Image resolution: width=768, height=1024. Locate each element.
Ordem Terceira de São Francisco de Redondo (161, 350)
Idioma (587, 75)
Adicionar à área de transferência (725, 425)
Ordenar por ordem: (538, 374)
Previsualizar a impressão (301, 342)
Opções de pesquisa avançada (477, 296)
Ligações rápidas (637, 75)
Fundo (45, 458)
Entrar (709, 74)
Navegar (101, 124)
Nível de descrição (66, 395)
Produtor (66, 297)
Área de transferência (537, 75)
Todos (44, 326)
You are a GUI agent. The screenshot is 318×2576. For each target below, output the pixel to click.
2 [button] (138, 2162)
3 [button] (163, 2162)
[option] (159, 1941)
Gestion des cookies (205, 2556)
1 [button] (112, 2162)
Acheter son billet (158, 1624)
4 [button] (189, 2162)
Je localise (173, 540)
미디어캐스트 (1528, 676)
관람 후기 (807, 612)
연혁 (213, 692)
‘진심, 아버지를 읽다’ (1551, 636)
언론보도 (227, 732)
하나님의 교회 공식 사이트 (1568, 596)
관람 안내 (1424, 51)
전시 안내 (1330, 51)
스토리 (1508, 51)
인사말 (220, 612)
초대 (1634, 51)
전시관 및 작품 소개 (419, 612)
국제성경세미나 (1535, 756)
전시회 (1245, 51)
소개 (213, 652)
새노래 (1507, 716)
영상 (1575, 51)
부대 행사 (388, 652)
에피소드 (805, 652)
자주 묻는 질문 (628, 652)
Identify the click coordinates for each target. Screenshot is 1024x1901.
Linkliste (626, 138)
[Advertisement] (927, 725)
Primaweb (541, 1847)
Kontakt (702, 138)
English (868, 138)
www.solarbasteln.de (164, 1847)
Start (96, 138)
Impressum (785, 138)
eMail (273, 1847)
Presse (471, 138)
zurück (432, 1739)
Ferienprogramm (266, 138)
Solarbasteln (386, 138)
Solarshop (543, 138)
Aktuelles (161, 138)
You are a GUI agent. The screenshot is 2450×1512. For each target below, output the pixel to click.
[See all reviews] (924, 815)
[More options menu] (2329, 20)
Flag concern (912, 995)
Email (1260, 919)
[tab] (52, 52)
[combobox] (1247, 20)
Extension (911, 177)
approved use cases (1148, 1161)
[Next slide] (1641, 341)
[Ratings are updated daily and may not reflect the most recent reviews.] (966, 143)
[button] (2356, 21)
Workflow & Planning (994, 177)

=== WORK REQUEST ===
Write out every line in the data that holds the string "transferência".

=== RESULT FOR THIS EXERCISE ===
Adicionar à área de transferência (725, 425)
Área de transferência (537, 75)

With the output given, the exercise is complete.